• [Stated problem 1]: Transcribe the food press passage word for word, starting at "The support pillar 15 is" and ending at "press plate 22.".
• [Stated problem 2]: Pick up the food press passage at the point where it stops and continue it.

• [Document]:
......

As shown in FIG. 1, the embodiment of the food press device 10 accommodates a variety of additional accessories. For example, in one embodiment, the food press device 10 includes containers 11 extending on the sides of the base unit 24. The containers 11 can be used to collect waste in one embodiment. The food press device 10 embodiment shown in FIG. 1 is exemplary and other embodiments are possible. For example, in another embodiment, the food press device is implemented as a countertop version. Also, while in FIG. 1 the drawer press plate 22 moves up and towards the first unit press plate 20, in other embodiments, the first unit press plate 20 moves down to the drawer press plate 22 instead.

FIG. 2A is a side view of the food press device 10, showing the drawer 12 extended. Visible in FIG. 2A is the support pillar 15, which connects the first unit 14 to the base unit 24. The support pillar 15, the first unit 14, and the base unit 24 form a “C” frame design. Also visible in FIG. 2A is the pressing mechanism 30 comprising a hydraulically controlled ram 32 of a hydraulic jack attached to a receptacle 34 on the underside of the drawer 12.

The support pillar 15 is designed to counteract the force exerted on the drawer 12 by the pressing mechanism 30. In one embodiment, the ram 32 applies as much as 1½ tons of pressure on the drawer 12. In other embodiments, a different pressing mechanism 30 is used, which applies a lesser amount of force. For example, in a countertop embodiment, the pressing mechanism 30 comprises a manually-actuated jack, for example, a jackscrew mechanism operated by a leadscrew. In one embodiment, the movement of the leadscrew is manual, while in other embodiments the pressing mechanism 30 is driven by a motor.

As can be seen in FIG. 2A, the drawer 12 includes a working area defined by the drawer press plate 22.

......

• [Supplied material]:
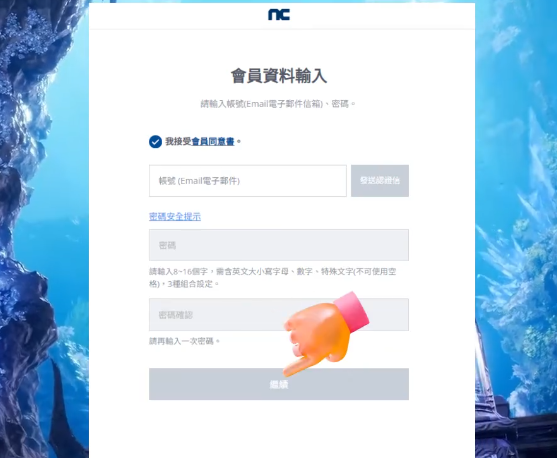
Task: Focus the 密碼 password field
Action: pos(279,245)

......

• [Response 1]:
The support pillar 15 is designed to counteract the force exerted on the drawer 12 by the pressing mechanism 30. In one embodiment, the ram 32 applies as much as 1½ tons of pressure on the drawer 12. In other embodiments, a different pressing mechanism 30 is used, which applies a lesser amount of force. For example, in a countertop embodiment, the pressing mechanism 30 comprises a manually-actuated jack, for example, a jackscrew mechanism operated by a leadscrew. In one embodiment, the movement of the leadscrew is manual, while in other embodiments the pressing mechanism 30 is driven by a motor.

As can be seen in FIG. 2A, the drawer 12 includes a working area defined by the drawer press plate 22.

• [Response 2]:
The extension distance 42 of the drawer 12 is approximately 23.25 inches, while the width 44 of the base unit 24 is approximately 26 inches. In one embodiment, the distance 42 is 23 and 3/16 inches.

While FIG. 2A shows the drawer 12 extending away from the front of the base unit 24, the drawer can move in an arbitrary direction away from the base unit 24. In one embodiment, the pressing mechanism 30 and receptacle 34 includes a direction selection mechanism that controls the direction of extension of the drawer 12 away from the base unit 24. For example, in one embodiment the drawer extends to the side of the base unit 24. In another embodiment, the drawer 12 extends at a diagonal direction away from the base unit 24. The direction of extension of drawer 12 is dictated by the placement of the food press device 10 within a particular kitchen setting.

In at least one embodiment, the drawer 12 is automatically extended once the pressing action is concluded, especially if the drawer 12 is extending in a direction other than the front of the base unit 24 where the operator is standing. The extension of the drawer 12 allows the operator to examine the pressed food and add other Ingredients, if appropriate, before retrieving the pressed food from the drawer press plate 22.

FIG. 2B shows the drawer 12 in a retracted configuration where the drawer press plate 22 and the first unit press plate 20 are in substantial alignment such that if the pressing mechanism 30 were to lift the drawer 12 towards the first unit 14, the two press plates 20, 22 would come in contact, flattening any food on the drawer press plate 22. The lifting of the drawer 12 and pressing the drawer against the first unit 14 exerts pressure on the drawer press plate 22 and the first unit press plate 20 and not the remaining components of the drawer 12 which are on the periphery of the drawer 12. The components responsible for the extension of the drawer 12, described herein, are not exposed to the pressure exerted on the drawer press plate 22, even though the drawer 12 is the component that is moving towards the first unit 14. No heat is added to the drawer press plate 22 or the first unit press plate 20 during the pressing.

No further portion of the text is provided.